Problem requirements
Please arrange every line of the records below as a Markdown table with the columns "Row" and "Line", numbering the rows and skipping blank lines. Leave the pictures out of the table.

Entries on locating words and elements

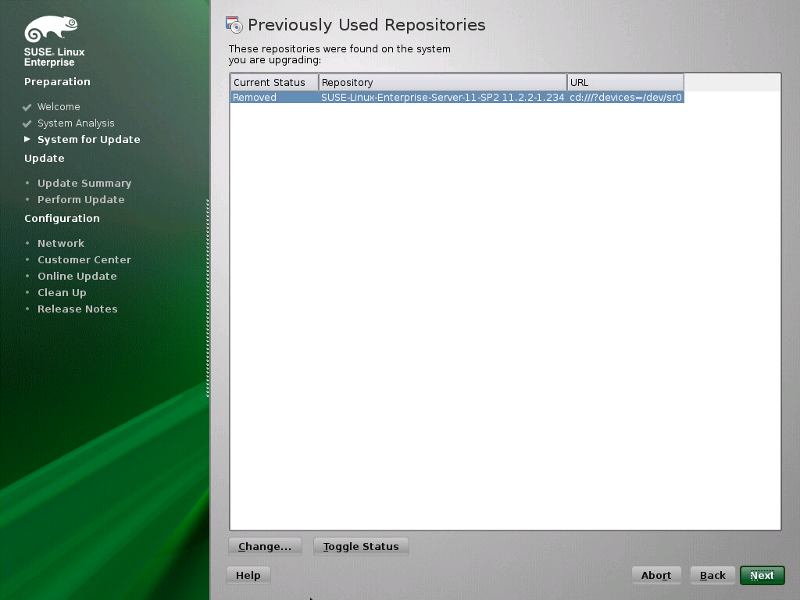Image resolution: width=800 pixels, height=600 pixels.
Task: Click the Removed status cell
Action: [x=255, y=98]
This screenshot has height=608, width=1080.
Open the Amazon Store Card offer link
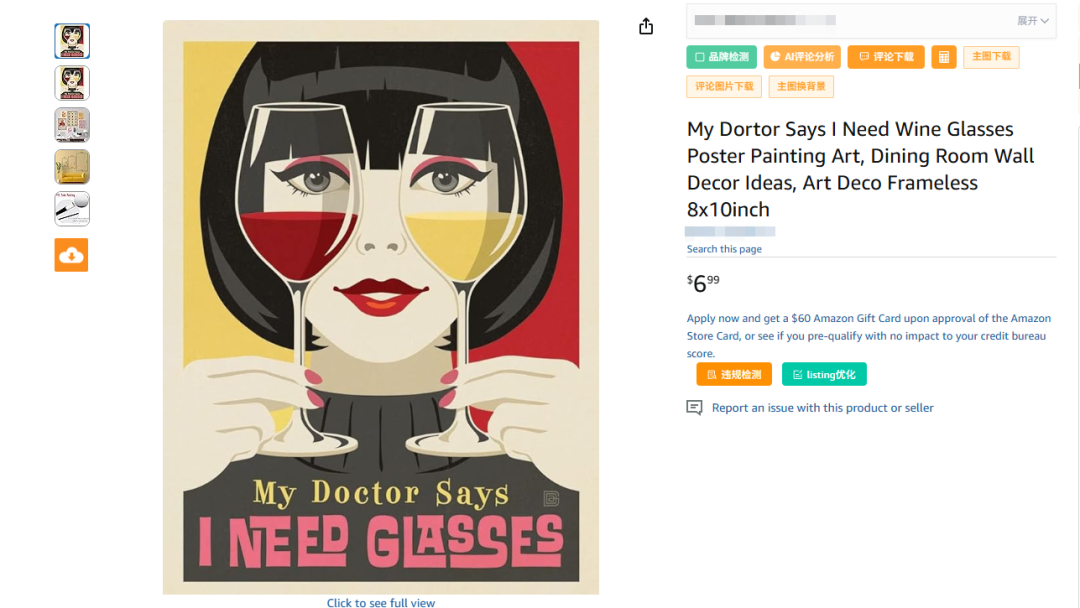(868, 336)
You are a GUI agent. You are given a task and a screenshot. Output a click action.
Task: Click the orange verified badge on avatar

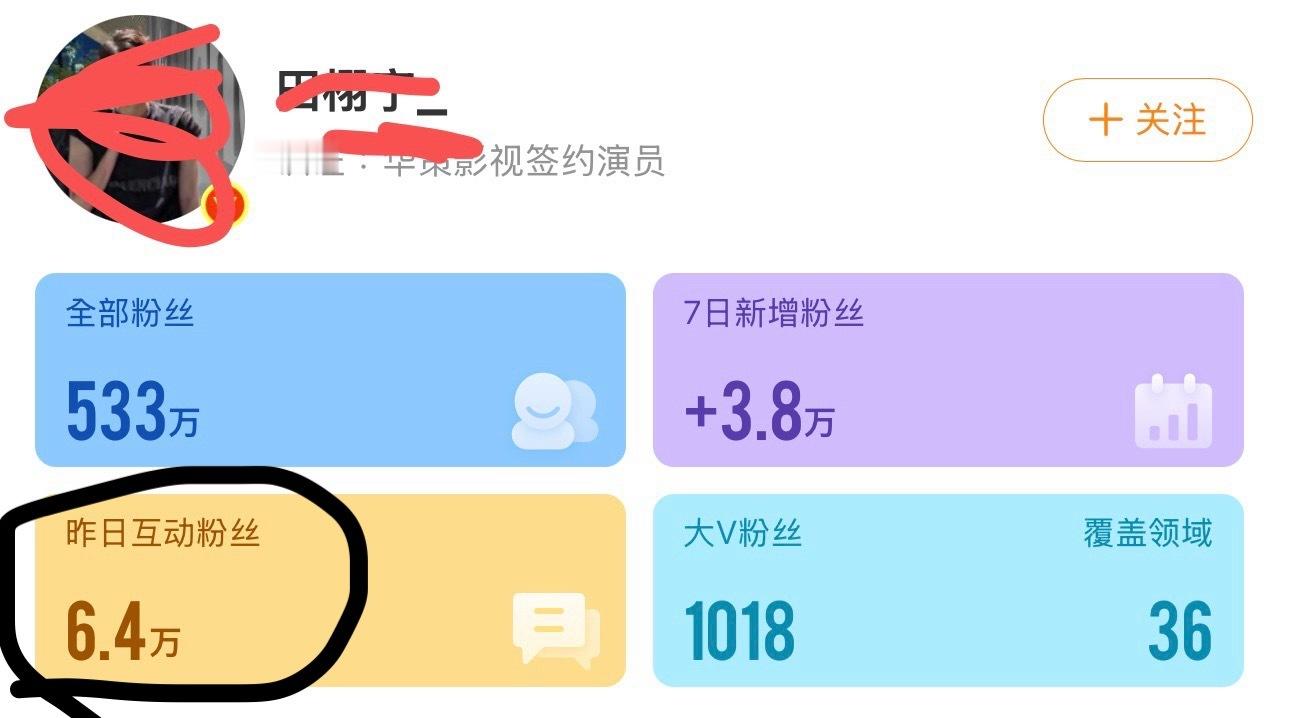pos(224,205)
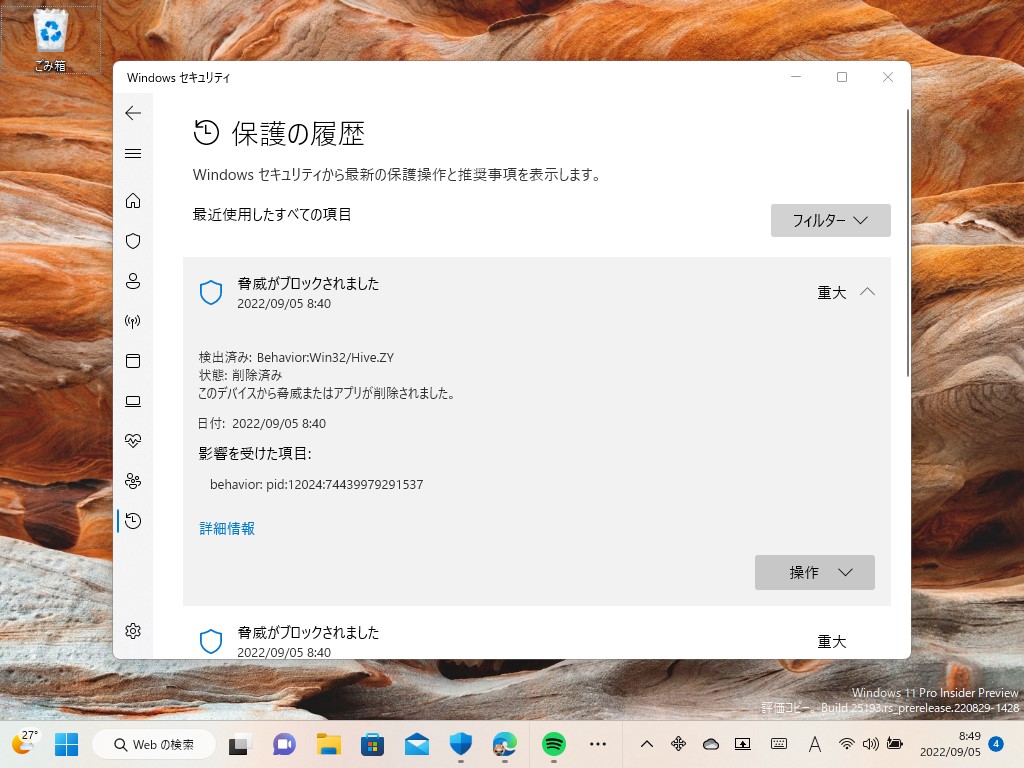This screenshot has width=1024, height=768.
Task: Select the Home icon in sidebar
Action: [x=133, y=200]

Full output
| Row | Line |
|---|---|
| 1 | Image resolution: width=800 pixels, height=600 pixels. |
| 2 | Task: Click the Removed status cell |
| 3 | Action: [x=255, y=98] |
| 4 | This screenshot has height=608, width=1080. |
| 5 | Open the Amazon Store Card offer link |
| 6 | (868, 336) |
| 7 | You are a GUI agent. You are given a task and a screenshot. Output a click action. |
| 8 | Task: Click the orange verified badge on avatar |
| 9 | pos(224,205) |
| 10 | This screenshot has width=1024, height=768. |
| 11 | Task: Select the Home icon in sidebar |
| 12 | Action: [x=133, y=200] |